By mid-afternoon, the glowering sky loosed a steady drizzle, and Wagmann returned with three of the five men who’d left with Freeman, one dazed and half out of his mind, two with wounds that would heal if they didn’t fester first. Freeman and the other two were nowhere to be found, but neither were the bushwhackers. The high ledges of the bluff stood empty, the woods quiet. Billy’s Boys collected three dead bushwhackers, which they piled on remounts, and four live ones, two wounded and two feisty. Billy sent a squad of men across the bridge to scour the east bank. They rousted no secesh, but they did find a camp, and liberated six horses with tack, foodstuffs, blankets, a coffee pot and two frying pans.
Time to head back to Independence. The rain and chill intensified, and every man shivered and grumbled, wrapped in a cloak if he owned one or ducked down into his collar. The euphoria from being under fire dissipated fast, Billy discovered, and the men eyed the dripping forest with misgiving, cast baleful looks on the prisoners. More than one smashed a fist into the dead bushwhackers before mounting up. A wrenching exhaustion settled deep into Billy’s bones.
The troop moved off through the curtain of wet, retracing their trail of the morning in the early evening gloom.

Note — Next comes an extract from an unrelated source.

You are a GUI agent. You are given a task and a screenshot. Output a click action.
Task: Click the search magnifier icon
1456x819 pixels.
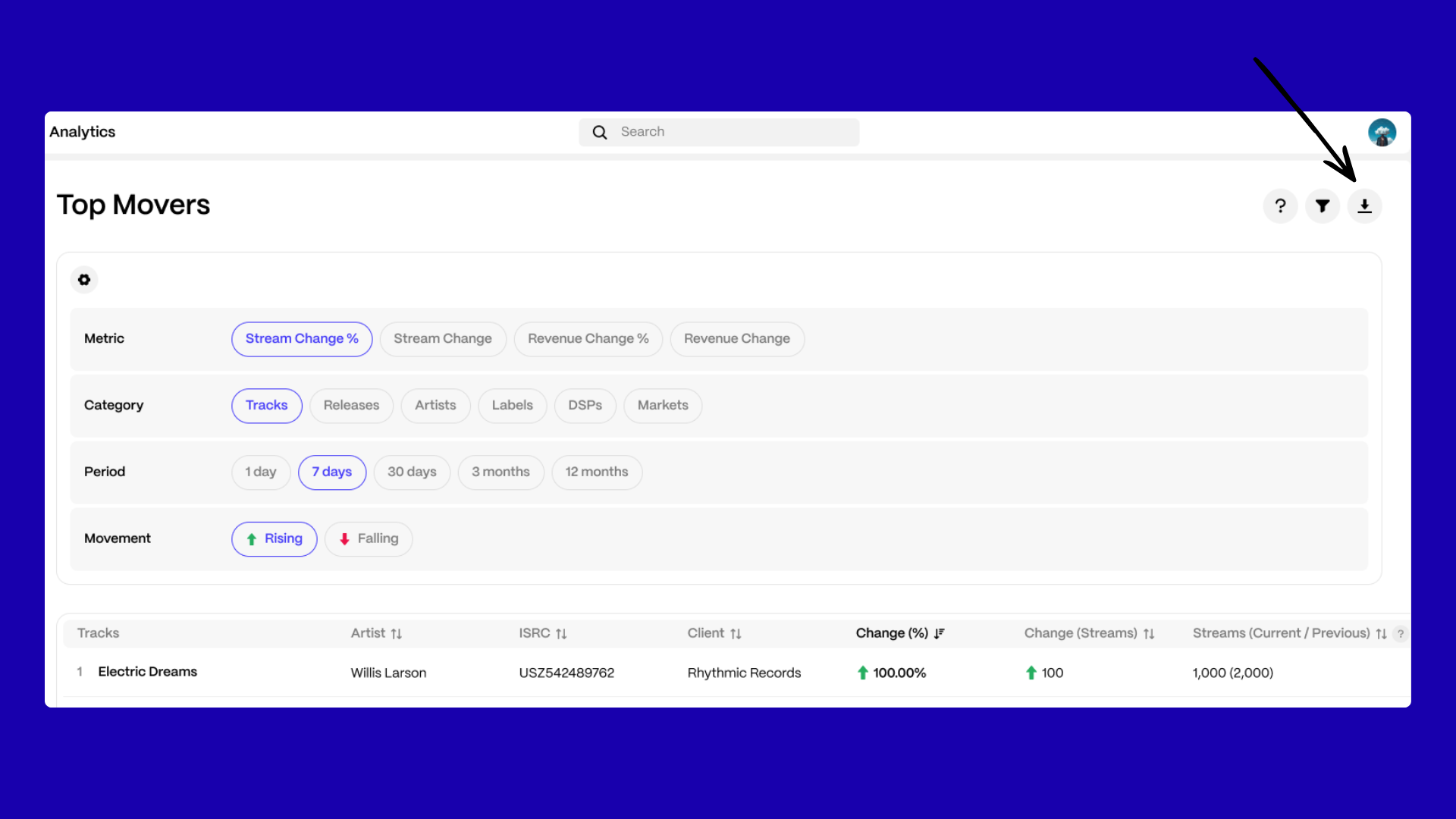point(600,133)

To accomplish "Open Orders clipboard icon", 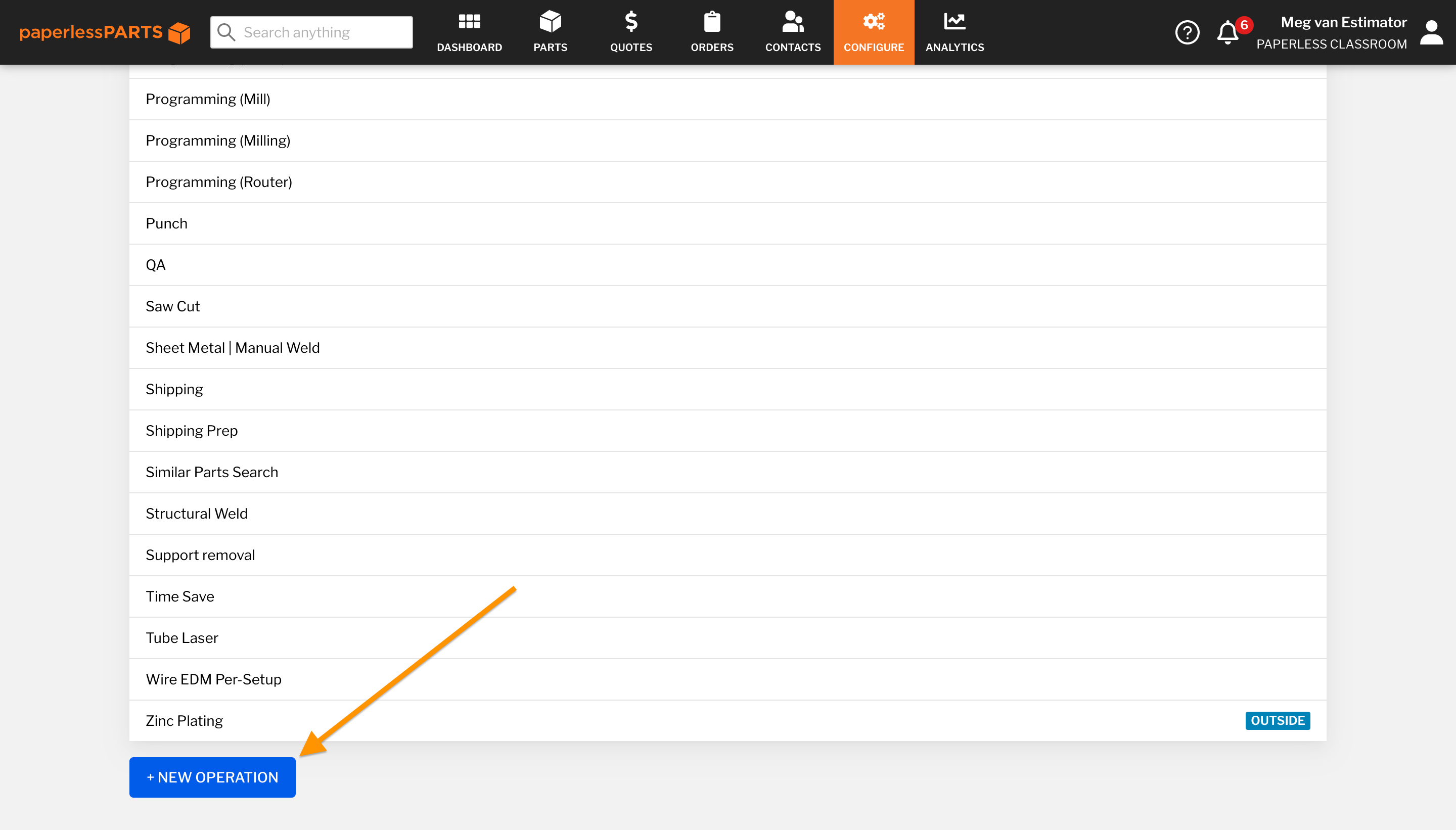I will click(712, 22).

The drizzle soaked into Billy’s trousers and ran under his collar, down the back of his neck. The trail turned to muck under the hooves of scores of horses, and even Roecker clamped his jaw and said nothing. They’d traveled no more than five miles when hoof beats pounding toward them signaled the outrider coming back fast. Billy held up his hand to stop the troop and swore under his breath. Corporal Degroat rounded a thicket and sawed on his reins, white and shaking, his eyes red-rimmed. “Captain, you got to see this,” he said. He bent from the saddle and retched.